INSTRUCTIONS FOR THE TASK
How many lines in the data hold the string "agent"? State the number alone.

DATASET EXCERPTS
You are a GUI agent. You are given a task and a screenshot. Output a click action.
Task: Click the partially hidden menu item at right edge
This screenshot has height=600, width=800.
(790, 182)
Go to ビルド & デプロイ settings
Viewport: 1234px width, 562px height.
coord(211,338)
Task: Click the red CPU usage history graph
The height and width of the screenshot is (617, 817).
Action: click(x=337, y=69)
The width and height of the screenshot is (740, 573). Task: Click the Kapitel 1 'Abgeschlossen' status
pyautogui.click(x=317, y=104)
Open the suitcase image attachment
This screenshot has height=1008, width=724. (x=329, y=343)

--

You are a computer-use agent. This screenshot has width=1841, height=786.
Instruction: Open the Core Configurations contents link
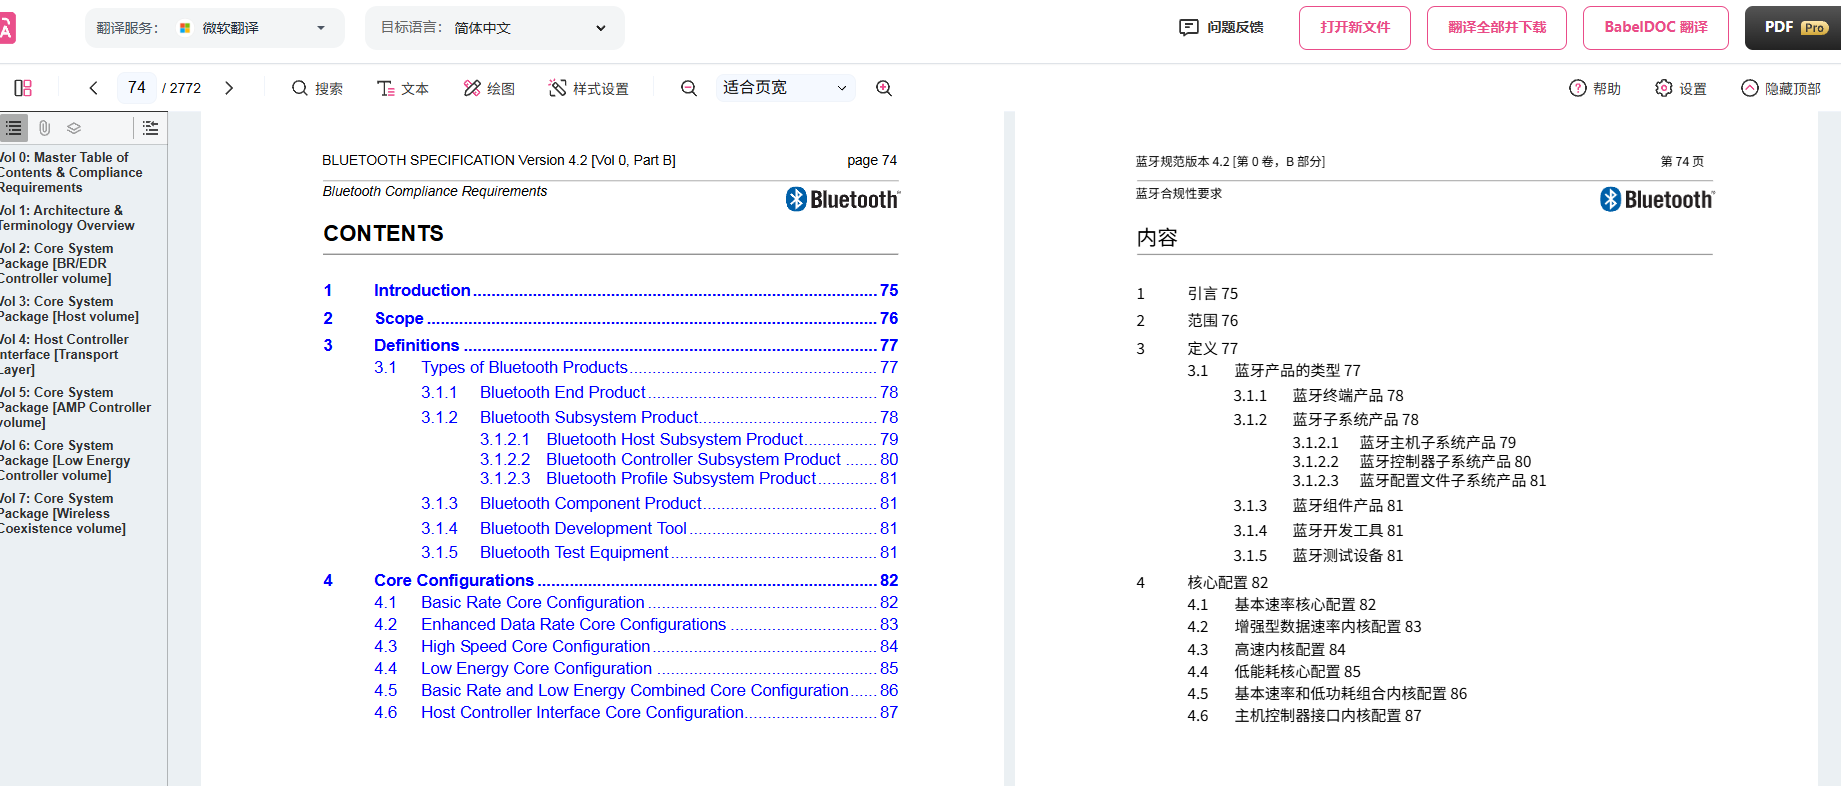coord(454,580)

---

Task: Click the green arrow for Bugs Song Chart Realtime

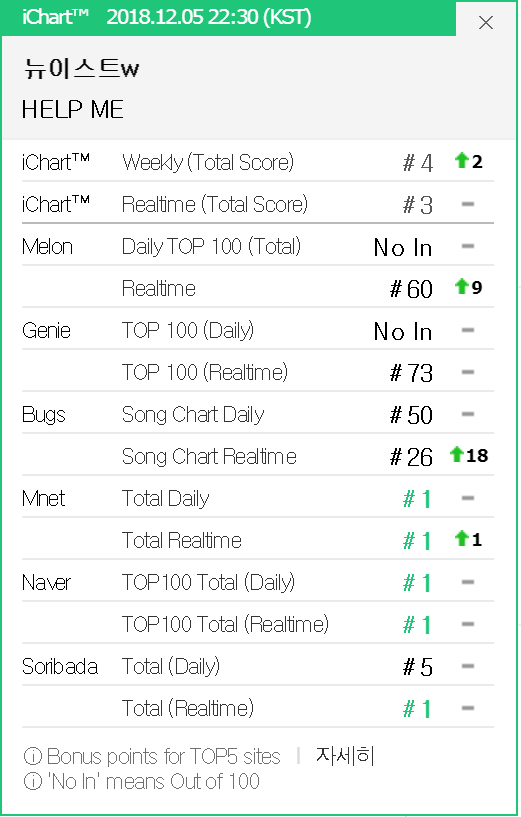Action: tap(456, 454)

EXERCISE ANSWER
2